A escolha do momento da ligação — minutos antes do depoimento de Mourão — não parece ter sido casual. Segundo o documento enviado à PGR, essa “ingerência direta” compromete a isenção da testemunha e viola claramente o dever de não interferência previsto no artigo 344 do Código Penal, que trata da coação no curso do processo.
Para Lindbergh, não há dúvidas: a conduta de Bolsonaro foi calculada e exige uma resposta institucional à altura da gravidade do caso. “É inaceitável que um investigado tente moldar o testemunho de outra autoridade. Isso corrói o processo democrático e desafia frontalmente o Poder Judiciário”, afirmou o deputado em nota.
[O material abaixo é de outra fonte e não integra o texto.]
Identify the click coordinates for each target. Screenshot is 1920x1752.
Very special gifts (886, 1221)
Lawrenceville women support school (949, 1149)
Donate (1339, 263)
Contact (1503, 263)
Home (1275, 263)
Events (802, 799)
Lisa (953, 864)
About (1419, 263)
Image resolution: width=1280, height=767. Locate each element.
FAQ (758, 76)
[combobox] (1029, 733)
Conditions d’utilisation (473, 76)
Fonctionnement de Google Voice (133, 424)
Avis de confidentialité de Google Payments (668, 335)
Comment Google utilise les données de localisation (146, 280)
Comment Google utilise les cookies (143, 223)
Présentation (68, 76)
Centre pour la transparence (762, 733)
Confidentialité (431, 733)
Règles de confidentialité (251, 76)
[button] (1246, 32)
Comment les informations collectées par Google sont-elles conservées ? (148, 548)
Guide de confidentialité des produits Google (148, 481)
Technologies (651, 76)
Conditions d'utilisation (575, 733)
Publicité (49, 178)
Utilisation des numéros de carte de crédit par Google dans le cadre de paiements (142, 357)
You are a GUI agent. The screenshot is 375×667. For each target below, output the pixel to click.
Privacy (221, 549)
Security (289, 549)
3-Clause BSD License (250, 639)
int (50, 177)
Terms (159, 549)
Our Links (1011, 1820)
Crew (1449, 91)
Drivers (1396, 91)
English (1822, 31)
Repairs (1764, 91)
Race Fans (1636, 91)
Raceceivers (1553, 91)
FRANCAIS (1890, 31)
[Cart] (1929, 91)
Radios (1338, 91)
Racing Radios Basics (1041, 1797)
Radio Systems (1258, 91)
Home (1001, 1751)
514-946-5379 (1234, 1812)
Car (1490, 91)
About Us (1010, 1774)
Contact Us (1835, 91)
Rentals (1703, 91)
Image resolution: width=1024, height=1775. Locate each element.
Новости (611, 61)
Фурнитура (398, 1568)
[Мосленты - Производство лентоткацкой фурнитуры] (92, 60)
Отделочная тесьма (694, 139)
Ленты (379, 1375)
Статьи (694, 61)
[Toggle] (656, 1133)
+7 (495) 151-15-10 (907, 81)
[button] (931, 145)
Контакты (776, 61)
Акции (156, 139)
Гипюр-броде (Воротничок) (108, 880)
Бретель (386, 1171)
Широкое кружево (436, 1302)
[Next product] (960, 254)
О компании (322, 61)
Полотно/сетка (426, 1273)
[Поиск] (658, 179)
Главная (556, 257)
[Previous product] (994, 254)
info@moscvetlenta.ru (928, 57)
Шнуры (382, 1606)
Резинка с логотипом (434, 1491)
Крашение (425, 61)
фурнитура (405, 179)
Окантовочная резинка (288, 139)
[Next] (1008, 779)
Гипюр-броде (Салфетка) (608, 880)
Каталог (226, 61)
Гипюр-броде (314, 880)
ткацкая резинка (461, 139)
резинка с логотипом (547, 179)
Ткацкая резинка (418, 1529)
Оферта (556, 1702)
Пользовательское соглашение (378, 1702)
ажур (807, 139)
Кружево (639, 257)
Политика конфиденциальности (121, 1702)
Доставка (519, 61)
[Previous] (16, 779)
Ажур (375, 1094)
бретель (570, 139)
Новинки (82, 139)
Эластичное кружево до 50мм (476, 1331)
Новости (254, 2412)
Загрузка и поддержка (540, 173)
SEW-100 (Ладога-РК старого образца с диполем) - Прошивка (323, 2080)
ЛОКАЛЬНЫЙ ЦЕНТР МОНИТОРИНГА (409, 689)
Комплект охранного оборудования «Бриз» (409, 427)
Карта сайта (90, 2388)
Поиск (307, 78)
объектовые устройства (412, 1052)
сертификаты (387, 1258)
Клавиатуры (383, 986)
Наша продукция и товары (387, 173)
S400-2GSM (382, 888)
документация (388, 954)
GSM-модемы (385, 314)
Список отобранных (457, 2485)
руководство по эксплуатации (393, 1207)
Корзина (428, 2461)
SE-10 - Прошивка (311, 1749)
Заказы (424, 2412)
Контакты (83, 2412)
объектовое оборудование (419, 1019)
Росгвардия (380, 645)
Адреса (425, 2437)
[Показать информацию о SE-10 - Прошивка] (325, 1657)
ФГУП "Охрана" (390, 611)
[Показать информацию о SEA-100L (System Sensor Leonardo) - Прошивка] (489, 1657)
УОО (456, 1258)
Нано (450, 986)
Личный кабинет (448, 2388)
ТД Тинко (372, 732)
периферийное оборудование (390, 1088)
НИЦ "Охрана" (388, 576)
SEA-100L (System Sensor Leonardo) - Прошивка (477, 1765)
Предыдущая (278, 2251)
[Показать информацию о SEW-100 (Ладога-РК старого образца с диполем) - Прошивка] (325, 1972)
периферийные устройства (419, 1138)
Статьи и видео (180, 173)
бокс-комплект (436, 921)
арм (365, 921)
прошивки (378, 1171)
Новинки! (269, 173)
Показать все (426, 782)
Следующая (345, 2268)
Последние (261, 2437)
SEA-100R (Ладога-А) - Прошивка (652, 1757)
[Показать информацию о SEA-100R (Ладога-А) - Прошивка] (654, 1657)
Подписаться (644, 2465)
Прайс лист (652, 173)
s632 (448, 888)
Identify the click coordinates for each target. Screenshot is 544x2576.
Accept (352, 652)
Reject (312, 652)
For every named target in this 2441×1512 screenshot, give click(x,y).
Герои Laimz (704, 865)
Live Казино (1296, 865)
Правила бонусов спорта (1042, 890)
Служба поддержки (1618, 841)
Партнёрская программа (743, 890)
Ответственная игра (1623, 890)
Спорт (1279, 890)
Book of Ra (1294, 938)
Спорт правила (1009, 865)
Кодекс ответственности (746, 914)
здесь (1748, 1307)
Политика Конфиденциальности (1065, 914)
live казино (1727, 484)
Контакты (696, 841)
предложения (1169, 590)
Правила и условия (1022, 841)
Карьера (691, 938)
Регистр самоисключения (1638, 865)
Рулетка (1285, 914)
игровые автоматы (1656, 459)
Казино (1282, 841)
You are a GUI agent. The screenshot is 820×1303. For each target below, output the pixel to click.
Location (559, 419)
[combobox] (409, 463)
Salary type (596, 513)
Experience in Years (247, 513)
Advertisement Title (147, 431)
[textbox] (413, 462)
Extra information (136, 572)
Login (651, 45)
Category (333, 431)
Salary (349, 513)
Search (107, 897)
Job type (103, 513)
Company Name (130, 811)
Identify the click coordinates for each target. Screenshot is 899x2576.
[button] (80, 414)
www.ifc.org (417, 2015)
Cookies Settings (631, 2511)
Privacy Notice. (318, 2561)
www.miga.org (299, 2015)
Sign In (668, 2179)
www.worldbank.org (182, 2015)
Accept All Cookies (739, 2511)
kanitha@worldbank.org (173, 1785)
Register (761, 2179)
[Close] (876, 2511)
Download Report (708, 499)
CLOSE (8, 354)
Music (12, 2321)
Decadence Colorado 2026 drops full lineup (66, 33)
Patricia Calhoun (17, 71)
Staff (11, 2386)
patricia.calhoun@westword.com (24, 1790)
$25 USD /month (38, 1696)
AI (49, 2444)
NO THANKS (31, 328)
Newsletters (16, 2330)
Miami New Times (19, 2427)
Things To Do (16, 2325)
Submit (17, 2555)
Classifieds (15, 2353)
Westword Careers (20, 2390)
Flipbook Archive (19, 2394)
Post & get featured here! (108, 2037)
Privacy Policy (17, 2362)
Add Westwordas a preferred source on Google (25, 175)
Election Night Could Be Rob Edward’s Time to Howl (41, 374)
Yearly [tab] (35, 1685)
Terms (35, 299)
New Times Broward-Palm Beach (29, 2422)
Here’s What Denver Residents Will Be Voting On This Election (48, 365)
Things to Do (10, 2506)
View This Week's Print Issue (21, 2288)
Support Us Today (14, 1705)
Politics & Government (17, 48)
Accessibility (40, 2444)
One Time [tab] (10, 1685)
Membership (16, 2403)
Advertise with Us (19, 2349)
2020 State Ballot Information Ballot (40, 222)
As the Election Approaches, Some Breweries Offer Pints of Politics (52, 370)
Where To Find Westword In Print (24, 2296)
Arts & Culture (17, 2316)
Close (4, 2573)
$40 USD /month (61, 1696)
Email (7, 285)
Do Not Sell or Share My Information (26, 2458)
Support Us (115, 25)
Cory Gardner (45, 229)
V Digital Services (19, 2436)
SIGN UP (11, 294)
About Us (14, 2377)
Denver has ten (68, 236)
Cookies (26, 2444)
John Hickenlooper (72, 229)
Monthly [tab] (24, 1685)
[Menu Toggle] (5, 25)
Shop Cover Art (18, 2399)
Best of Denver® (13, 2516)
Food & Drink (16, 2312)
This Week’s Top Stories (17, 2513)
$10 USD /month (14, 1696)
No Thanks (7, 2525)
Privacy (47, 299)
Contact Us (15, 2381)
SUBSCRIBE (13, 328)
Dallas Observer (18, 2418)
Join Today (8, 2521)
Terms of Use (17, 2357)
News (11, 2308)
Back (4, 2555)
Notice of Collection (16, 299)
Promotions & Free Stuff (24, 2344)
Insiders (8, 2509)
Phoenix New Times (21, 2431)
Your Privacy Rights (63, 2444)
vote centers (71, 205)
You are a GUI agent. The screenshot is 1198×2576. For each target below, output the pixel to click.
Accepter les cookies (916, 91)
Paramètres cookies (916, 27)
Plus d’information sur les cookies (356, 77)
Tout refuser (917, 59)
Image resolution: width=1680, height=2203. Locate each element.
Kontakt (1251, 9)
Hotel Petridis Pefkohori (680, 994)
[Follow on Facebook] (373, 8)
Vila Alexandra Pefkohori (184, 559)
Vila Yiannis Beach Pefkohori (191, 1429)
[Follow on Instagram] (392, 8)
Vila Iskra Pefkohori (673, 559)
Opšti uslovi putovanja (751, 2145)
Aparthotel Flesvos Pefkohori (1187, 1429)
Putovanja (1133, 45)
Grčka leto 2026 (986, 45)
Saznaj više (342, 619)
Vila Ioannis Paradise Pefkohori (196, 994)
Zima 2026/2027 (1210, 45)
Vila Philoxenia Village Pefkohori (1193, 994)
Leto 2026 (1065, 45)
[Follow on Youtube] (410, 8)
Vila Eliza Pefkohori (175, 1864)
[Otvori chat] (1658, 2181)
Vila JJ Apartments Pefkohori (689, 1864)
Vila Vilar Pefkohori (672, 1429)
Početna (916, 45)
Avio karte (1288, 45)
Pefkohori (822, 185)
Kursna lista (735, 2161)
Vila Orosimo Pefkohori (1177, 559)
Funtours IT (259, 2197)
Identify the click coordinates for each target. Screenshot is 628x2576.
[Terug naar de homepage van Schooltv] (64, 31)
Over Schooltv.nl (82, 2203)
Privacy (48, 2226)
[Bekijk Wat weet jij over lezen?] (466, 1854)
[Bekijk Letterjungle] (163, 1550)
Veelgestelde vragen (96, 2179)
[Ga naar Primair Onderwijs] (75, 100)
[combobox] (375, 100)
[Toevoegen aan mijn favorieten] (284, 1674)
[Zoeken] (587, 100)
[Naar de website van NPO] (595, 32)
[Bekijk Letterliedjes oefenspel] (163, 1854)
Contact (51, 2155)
PT cobra medidas imediatas e punição exemplar
Na representação, Lindbergh Farias solicita à PGR não apenas a abertura de uma investigação criminal contra Jair Bolsonaro, mas também a imposição de medidas cautelares que impeçam o ex-presidente de manter contato, direto ou indireto, com qualquer testemunha envolvida na investigação da tentativa de golpe.
O deputado fluminense pede ainda que o Ministério Público Federal requisite os registros telefônicos, metadados e mensagens trocadas entre Bolsonaro e Mourão, além de uma nova oitiva do senador para esclarecer, em detalhes, o conteúdo do telefonema.
A denúncia foi embasada em reportagem publicada pela jornalista Bela Megale, do jornal O Globo, e nas declarações dadas por Mourão em entrevista ao portal Metrópoles. Embora o general tenha minimizado o teor da conversa, a insistência de Bolsonaro para que ele mencionasse a ausência de diálogo golpista é vista por juristas como um ato deliberado de obstrução de justiça.
Bolsonaro insiste em reescrever a narrativa do golpe
Desde que as investigações sobre a tentativa de golpe avançaram, Jair Bolsonaro tem recorrido a uma estratégia dupla: negar os fatos publicamente e, nos bastidores, tentar minar os depoimentos e evidências que o incriminam. A ligação a Mourão é apenas mais um capítulo dessa campanha velada para reescrever a história antes que ela seja registrada nos autos da Justiça.
A narrativa de Bolsonaro de que não houve conspiração é desmentida por uma série de provas já coletadas, como as minutas de decreto de estado de sítio, reuniões com militares insatisfeitos, além da atuação de seu entorno em redes de desinformação.
No centro desse enredo está o esforço contínuo da extrema-direita para descredibilizar as instituições democráticas, desinformar a opinião pública e escapar das consequências jurídicas de sua própria trama.
Pressão sobre a PGR e os riscos da leniência institucional
A movimentação de Lindbergh Farias coloca pressão direta sobre a atuação da Procuradoria-Geral da República, especialmente após críticas à gestão de Paulo Gonet por sua morosidade em casos de alto impacto político envolvendo a extrema-direita.
A dúvida que paira em Brasília e em setores da sociedade civil organizada é se a PGR estará à altura da gravidade do caso ou continuará a se esquivar do enfrentamento direto com as forças antidemocráticas que ainda operam nas sombras do Estado.
Enquanto isso, Jair Bolsonaro permanece politicamente ativo e cercado de aliados estratégicos no Congresso Nacional e nas Forças Armadas, onde ainda goza de simpatia entre setores ultraconservadores.
A tentativa de influenciar Hamilton Mourão — senador da República e general da reserva — não é apenas uma afronta ao processo judicial, mas um sintoma de uma doença mais profunda: a naturalização da impunidade bolsonarista.
Denunciar não basta: é preciso punir
Diante da robustez dos indícios, a reação da PGR será um teste decisivo para o sistema de justiça brasileiro. O pedido de Lindbergh pode marcar o início de uma responsabilização mais firme ou, ao contrário, expor mais uma vez a fragilidade institucional diante do poder corrosivo da extrema-direita.
Se Bolsonaro conseguir novamente escapar de sanções formais mesmo após interferir descaradamente no curso de um processo judicial, o Brasil corre o risco de institucionalizar o arbítrio como método político.
A democracia, como alertam os próprios autos, ainda está sob ataque.